Projects
The Uninhabitable Archipelago
Social Sciences Research Center Faculty Seed Grant (The University of Chicago)
On September 8, 2017, Ragged Island in the southern Bahamas suffered a direct hit from Hurricane Irma. After the storm, the National Emergency Management Agency declared the island “uninhabitable” due to its lack of public institutions and services. Accordingly, the fate of this island embodied the larger struggle for habitability in a region on the front lines of climate crisis. The life-and-death stakes of this struggle heightened in September 2019, when Hurricane Dorian struck the Abaco Islands with more than seventy deaths confirmed after the storm. In the Caribbean, climate change represents a decisive battleground for a habitable future. With the aid of multinational capital, solar microgrids are promoted to insulate the region from climatic threats. Throughout the age of fossil fuels, the capture of solar energy fueled fantasies of limitless growth unmoored from the material confines of carbon fuels. “The Uninhabitable Archipelago” will examine the production of this fantasy by entrepreneurs, technocrats, and politicians and the laborious realities of microgrid installation and maintenance. Through ethnographic research with corporate officials, renewable energy engineers, microgrid technicians, and solar energy consumers, this project considers how the political horizon of habitability is secured against the existential threat of climate collapse in the Caribbean.
Sou Sou
A Humanities Laboratory in Caribbean Studies with Jessica Swanston Baker (Assistant Professor of Music, University of Chicago) and Kaneesha Cherelle Parsard (Assistant Professor of English, University of Chicago)
This pilot humanities laboratory in Caribbean Studies emerges out of an earlier Transdisciplinary Ideas Incubator, “The Caribbean: Crucible of Modern Racial Formations,” co-convened by Ryan Jobson and Jessica Baker from January 2021 – June 2022. The incubator convened faculty, graduate students, and undergraduates conducting research in and on the Caribbean from humanistic and social scientific perspectives. Taking the Greater Caribbean to include the Caribbean archipelago, coastal regions of South America, Central America, and the Gulf Coast, as well as the numerous migratory circuits and diasporas of Caribbean peoples in North America, Europe, and Asia, the incubator project engaged the Caribbean region as a formative theater and undertheorized geography of modern racial formations. Resisting approaches to the study of race that remain constrained by nationalistic frameworks and the question of racial relations and antagonisms in North Atlantic metropolitan centers, this project instead situated questions of race in the longue durée as a feature of plantation and post-plantation labor regimes. While the Caribbean is paradoxically glossed either as a geography of racial homogeneity or as an irreducibly hybrid archipelago of mestizo, creole, and “callaloo” nations, renderings of this sort obscure the material histories of race and enduring racial hierarchies and pigmentocracies in Caribbean societies.

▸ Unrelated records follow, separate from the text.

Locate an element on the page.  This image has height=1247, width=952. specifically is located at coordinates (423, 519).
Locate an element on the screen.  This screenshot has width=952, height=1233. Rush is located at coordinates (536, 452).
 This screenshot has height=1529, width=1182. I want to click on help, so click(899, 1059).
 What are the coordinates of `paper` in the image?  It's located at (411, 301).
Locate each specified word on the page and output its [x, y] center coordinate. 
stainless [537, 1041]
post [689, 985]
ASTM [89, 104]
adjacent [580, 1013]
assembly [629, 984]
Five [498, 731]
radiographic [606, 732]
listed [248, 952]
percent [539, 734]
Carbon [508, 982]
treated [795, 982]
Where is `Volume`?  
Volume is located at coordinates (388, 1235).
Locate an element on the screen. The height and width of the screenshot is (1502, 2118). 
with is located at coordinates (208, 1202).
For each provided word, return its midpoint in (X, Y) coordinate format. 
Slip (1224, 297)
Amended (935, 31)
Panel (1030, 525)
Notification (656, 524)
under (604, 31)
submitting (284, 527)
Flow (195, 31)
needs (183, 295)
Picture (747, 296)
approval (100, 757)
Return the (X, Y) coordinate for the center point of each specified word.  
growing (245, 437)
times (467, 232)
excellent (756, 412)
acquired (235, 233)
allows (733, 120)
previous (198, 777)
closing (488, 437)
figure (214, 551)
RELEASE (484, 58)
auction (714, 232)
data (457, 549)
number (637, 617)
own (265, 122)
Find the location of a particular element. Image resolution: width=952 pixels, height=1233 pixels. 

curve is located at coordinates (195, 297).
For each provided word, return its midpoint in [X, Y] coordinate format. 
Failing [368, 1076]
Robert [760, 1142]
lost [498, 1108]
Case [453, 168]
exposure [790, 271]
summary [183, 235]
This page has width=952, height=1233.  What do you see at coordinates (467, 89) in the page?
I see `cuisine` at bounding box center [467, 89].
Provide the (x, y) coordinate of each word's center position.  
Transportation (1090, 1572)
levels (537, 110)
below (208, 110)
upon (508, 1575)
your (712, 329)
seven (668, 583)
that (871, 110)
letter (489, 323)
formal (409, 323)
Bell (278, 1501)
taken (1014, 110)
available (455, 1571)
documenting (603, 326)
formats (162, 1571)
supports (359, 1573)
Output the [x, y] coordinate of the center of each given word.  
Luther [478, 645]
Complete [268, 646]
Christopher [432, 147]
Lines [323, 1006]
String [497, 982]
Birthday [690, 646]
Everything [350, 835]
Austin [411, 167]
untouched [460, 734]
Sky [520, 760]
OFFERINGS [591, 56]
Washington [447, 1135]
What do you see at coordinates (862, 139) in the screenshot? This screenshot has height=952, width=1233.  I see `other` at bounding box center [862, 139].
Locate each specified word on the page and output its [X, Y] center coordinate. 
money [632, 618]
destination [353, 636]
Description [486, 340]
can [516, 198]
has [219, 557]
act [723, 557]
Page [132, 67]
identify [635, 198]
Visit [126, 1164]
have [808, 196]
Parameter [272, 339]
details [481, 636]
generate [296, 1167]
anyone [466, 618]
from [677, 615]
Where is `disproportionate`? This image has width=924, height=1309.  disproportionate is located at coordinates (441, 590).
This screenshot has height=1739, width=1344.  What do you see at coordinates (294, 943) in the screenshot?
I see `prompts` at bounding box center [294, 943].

Keeping with the ethos of the earlier incubator project, the humanities laboratory models itself—in name and in form—on Caribbean informal banking and savings clubs known in various regional contexts as a “sou sou,” “min,” “sociedad,” or “partners.” This is carried out through three laboratory clusters headed by the co-PI's: “Power in the Streets: The Caribbean Direct Democratic Tradition” (Jobson); “Black Sound Listening Lab” (Baker); and “Slack Aesthetics” (Parsard). Sou Sou is supported by funding from the Mellon Foundation and the Center for the Study of Race, Politics, and Culture at the University of Chicago.
Fossil Capital in the Global South
A Neubauer Collegium Faculty Project with Elizabeth Chatterjee (Assistant Professor of History, University of Chicago) and Victoria Saramago (Associate Professor of Romance Languages and Literatures, University of Chicago)
What is the relationship between capitalism and fossil fuels? So far the leading answers to this question claim as universal the experiences of former imperial powers. Our project instead centers the economic trajectories and energy systems of postcolonial societies in the Global South—the majority world. Together our research team and visiting speakers represent perspectives from across the planet, from the Americas to India, the Middle East to East Asia. This yearlong collaborative project explores the operations of fossil capitalism on different scales, from the operations of national oil companies and multinational energy corporations to the racial violence that fractures labor mobilizations on and under the ground. Such cases promise to clarify the relations between carbon energy and socioeconomic power. Here, they detail the long histories of neocolonial extractivism that shape contemporary geopolitical relations and antagonisms. At the same time, they foreground the challenges and dilemmas posed by the twin revolutions of decolonization and democratization. This reframing of fossil capitalism raises new questions about the relationship between state sovereignty, popular expectations, and the hierarchical structures that underpin the international energy order. In the Global South, the dilemma of balancing economic development against ecological harm is posed with existential sharpness in a moment of accelerated climate catastrophe. Drawing together insights from history, anthropology, energy humanities, and political ecology, this project traces new accounts of the forces holding the fossil economy in place and nodes of resistance that offer innovative visions of post-fossil futures.